Meine wichtigsten Projekte sind Nominatim, die Software hinter
der Suchbox auf openstreetmap.org, und waymarkedtrails.org,
eine Website, die alle möglichen Routen aus OSM anzeigen kann.
Ausserdem bin ich Mitglied der OWG, der Working-Group, die sich
um die Server kümmert, auf denen OSM läuft.

Können Sie etwas mehr zu Ihrem Projekt Nominatim / waymarkedtrails sagen?
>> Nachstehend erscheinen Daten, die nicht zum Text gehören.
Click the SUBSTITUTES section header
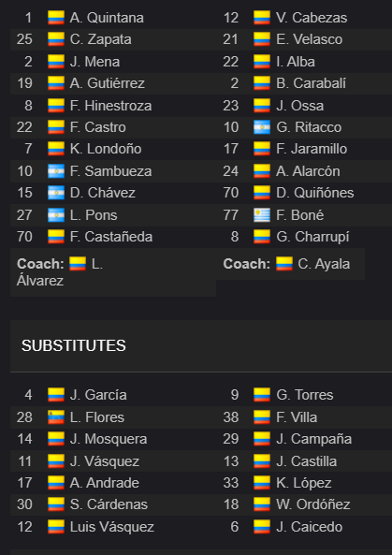This screenshot has height=555, width=392. coord(74,345)
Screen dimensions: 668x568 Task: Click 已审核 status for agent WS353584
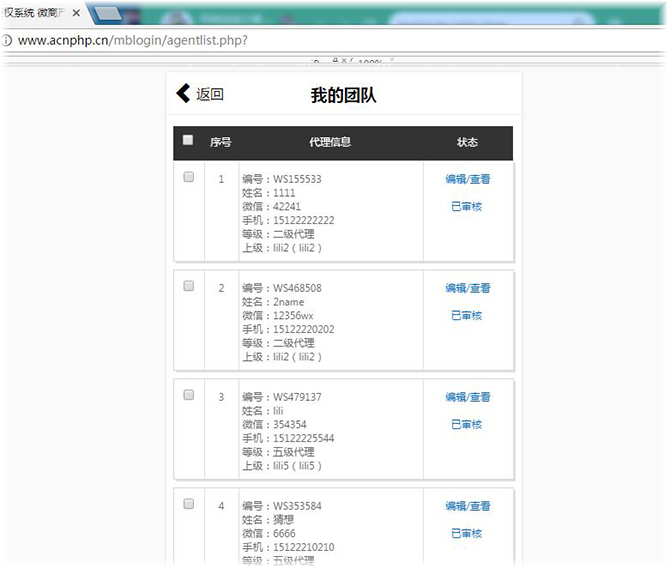tap(466, 534)
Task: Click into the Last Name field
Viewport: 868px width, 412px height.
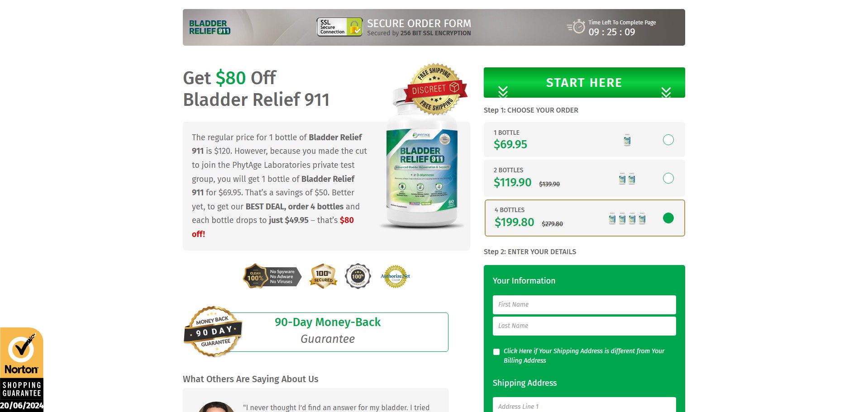Action: [x=584, y=326]
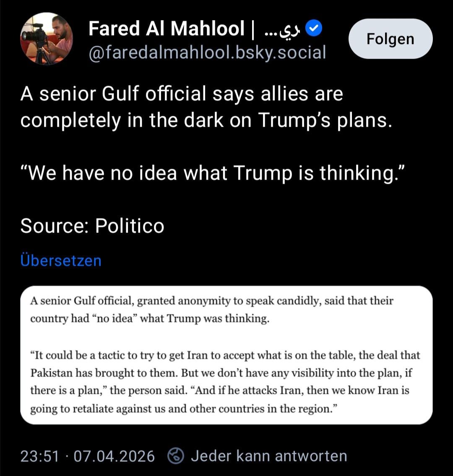Click the quote "We have no idea" line
453x476 pixels.
point(213,173)
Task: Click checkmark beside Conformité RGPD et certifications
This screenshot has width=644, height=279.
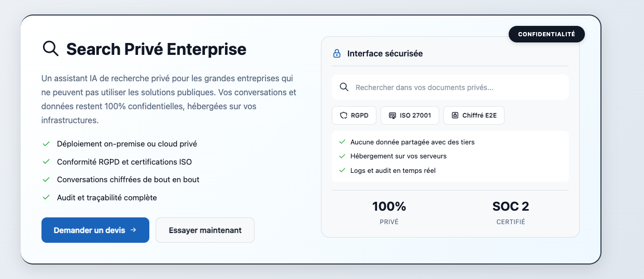Action: [x=46, y=162]
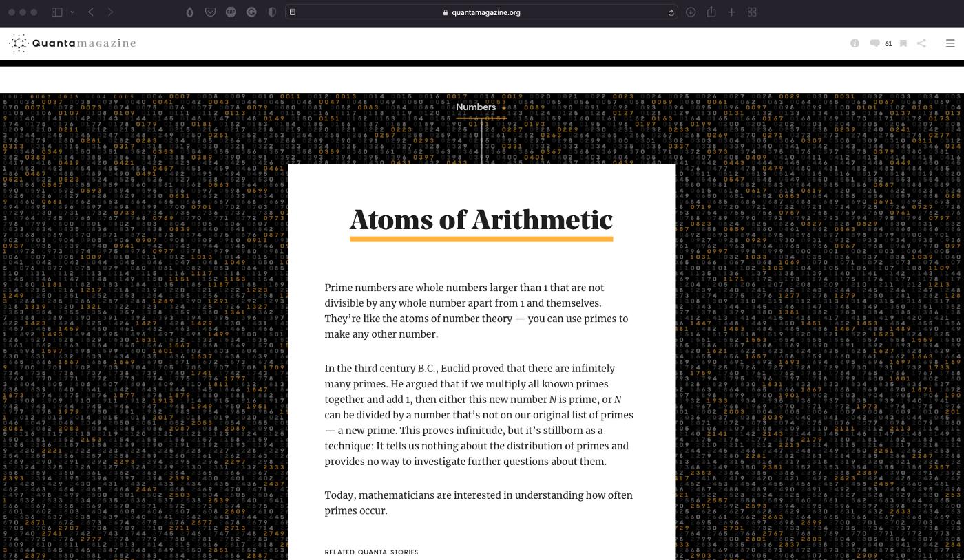Toggle the Safari sidebar
The width and height of the screenshot is (964, 560).
pyautogui.click(x=57, y=12)
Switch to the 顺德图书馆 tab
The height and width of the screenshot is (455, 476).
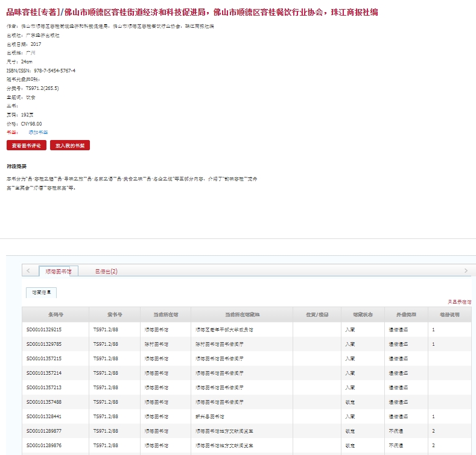(x=59, y=272)
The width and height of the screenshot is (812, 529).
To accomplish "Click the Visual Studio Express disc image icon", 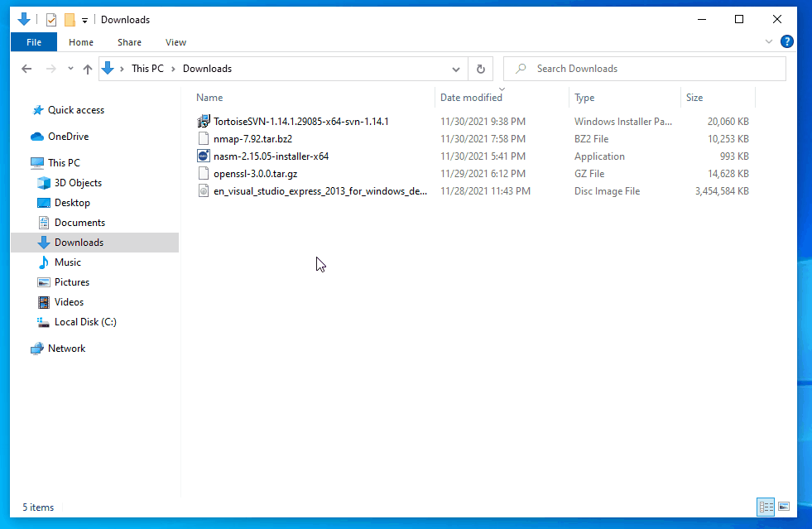I will (x=205, y=191).
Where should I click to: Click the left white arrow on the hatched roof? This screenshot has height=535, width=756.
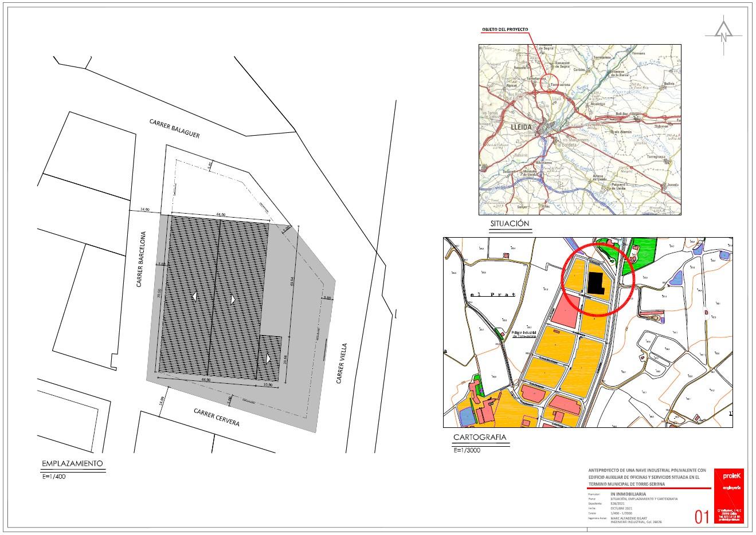[195, 296]
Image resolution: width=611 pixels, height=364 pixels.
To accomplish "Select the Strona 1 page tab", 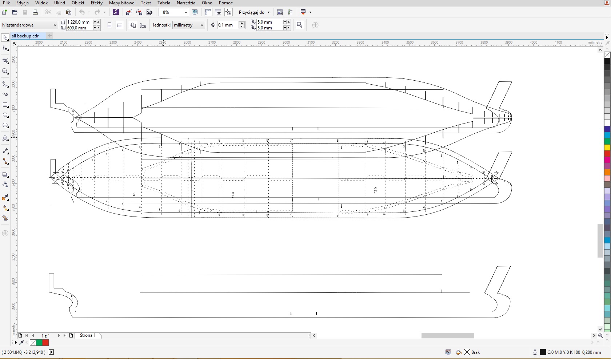I will point(88,335).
Zu Nominatim bin ich 2012 gekommen, als ein neuer Administrator für
den offiziellen Server der OSMF gesucht wurde. Seitdem betreue ich die
Server und bin auch nach und nach zum Hauptentwickler der Software dahinter
geworden. Leider gibt es nicht sehr viele andere Beitragende. Die
Entwicklung der letzten Jahre hat sich deshalb hauptsächlich darauf
konzentriert, dass die Suche mit dem enormen Wachstum der OSM-Datenbank
mithalten kann.



waymarkedtrails.org begann damit, dass ich für mich selbst eine Karte brauchte,
die die Wanderwege in der Schweiz anzeigte, damit ich meine selbst
eingetragenen Daten überprüfen konnte. Später habe ich das auf die ganze
Welt ausgeweitet, um andere Mapper zu motivieren, ebenfalls Wanderwege
einzutragen. Das ist eine der Sachen, die wunderbar funktioniert in
OSM. Sobald man die Daten sichtbar macht, finden sich auf fleissige
Mapper, die Daten ergänzen. 2012 ist Guttorm Flatabø vom Western Norway
Research Institute auf die Routenkarten aufmerksam geworden und hat die
Software für ein EU-Projekt zum Thema Tourismus verwendet. Dabei sind
die mobile Umsetzung der Karte, sowie die Höhenprofile entstanden und
die Karte hat ihren heutigen Namen waymarkedtrails und ihr Aussehen
erhalten. Über die Jahre sind dann weitere Karten hinzugekommen. Die
Wintersportkarte und die Reitkarte haben Michael Spreng und Robert Whittaker
mitentwickelt. Übrigens werden die Routenkarten heute gar nicht mehr
in der Hauptsache auf waymarkedtrails.org angesehen, sondern die meisten
Zugriffe kommen von gpsies.com, einer deutschen Seite zum Austausch von
GPS-Tracks.

... und zum guten Ende ... was möchten Sie uns noch sagen?

Happy Mapping!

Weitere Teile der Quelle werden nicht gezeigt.